Wilmington is in the very northern part of the state and was more liberal than the southern part. Delaware, being a very small state, had maybe 600,000 people back then. Over half of them lived in the northern county and the rest in the two southern counties. The Mason-Dixon line runs right through Delaware. For years they had segregated schools in the two southern counties. They had some out-and-out segregation in the north too but mostly the north had customs that were more like a northern city like Philadelphia. At that time—and maybe even today—nearly every newspaper buyer in the state read the Wilmington newspaper.

The lawyer explained to me that Senator Boggs had put together some ads that were going to run in an advertising insert in the paper every day for the last week before the election. Boggs was claiming that Joe Biden had distorted Boggs’s voting record, and the ads were going to show what Biden had said about Boggs alongside of Boggs’s actual voting record or whatever. The lawyer didn’t want those newspapers to be delivered. The lawyer was very good people. He was very smart. He was experienced and he knew that both sides of an election played their games. The corporations played plenty of games over the years, telling their workers who to vote for, pulling strings behind the scenes.

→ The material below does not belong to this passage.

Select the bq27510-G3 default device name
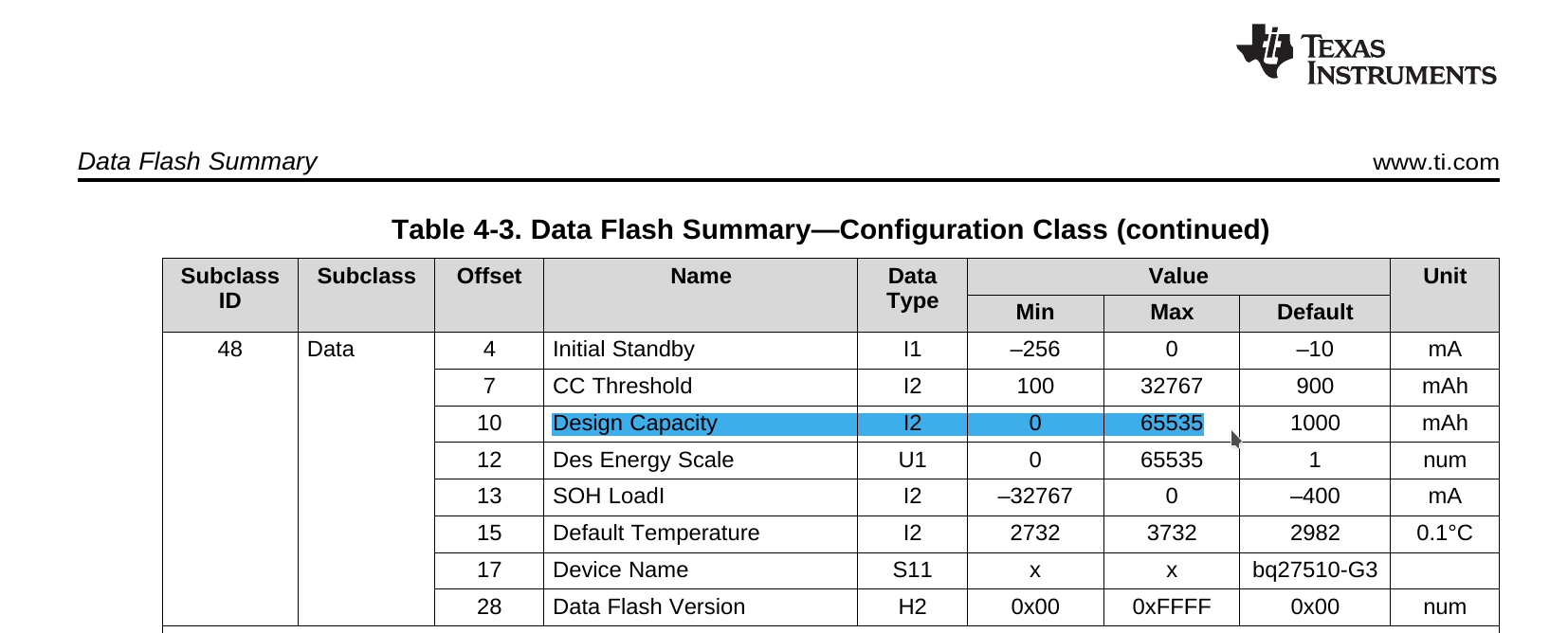Screen dimensions: 1568x633 point(1315,570)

The guy who was there who worked on the paper said that he wanted to put up an informational picket line, but he didn’t have any good people that worked with him in the newspaper he could trust to walk the line. I think they had a union already, but this line was going to be for a different union. I told him I would hire some people and put them on the picket line for him. They were people nobody would mess with.

The idea behind an informational picket line is that you’re trying to organize the company, or you’re claiming that the company is unfair and won’t sit down and negotiate with the union, or that the company is putting pressure on the workers not to sign union cards. You might be trying to force an election to replace the union they already have, like Paul Hall and the Seafarers did against Jimmy Hoffa. Any time you see the words “Unfair to Labor” on a picket line that’s an informational picket line. You can’t put on your signs that you’re on strike because you’re not a recognized union yet, and that would violate the rules of the National Labor Relations Board.

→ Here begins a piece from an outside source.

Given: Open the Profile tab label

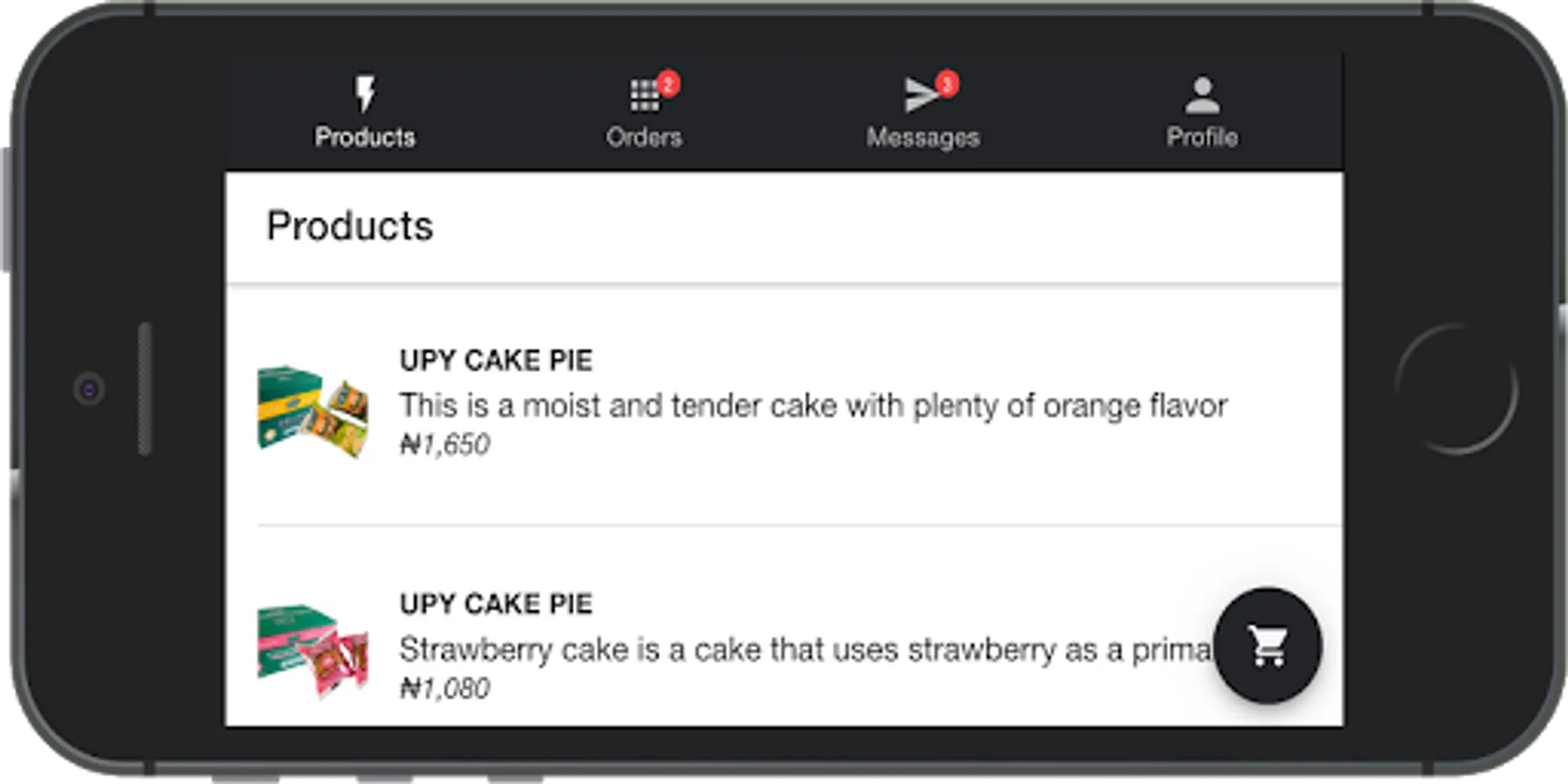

I told my friend the lawyer and the guy he had with him that they could count on me to get it handled. I always had a lot of respect for that lawyer and I thought Biden was better for labor anyway. I told him that once we put up the picket line I would see to it that no truck driver crossed that picket line. The Teamsters would honor the informational picket line of the other union, whatever name they used.

The line went up and the newspapers were printed, but they stayed in the warehouse and they never were delivered. The newspaper company called me up and wanted my men to go back to work. I told them we’re honoring the picket line. He asked me if I had anything to do with the blowing up of a railroad car that had material that was going to be used in the printing of the newspaper—whether it was paper or ink or some kind of other supplies, I don’t know. But no people got hurt in the bombing. I told him we’re honoring the picket line, and if he wanted to hire some guards to keep an eye on his railroad cars he should look in the Yellow Pages.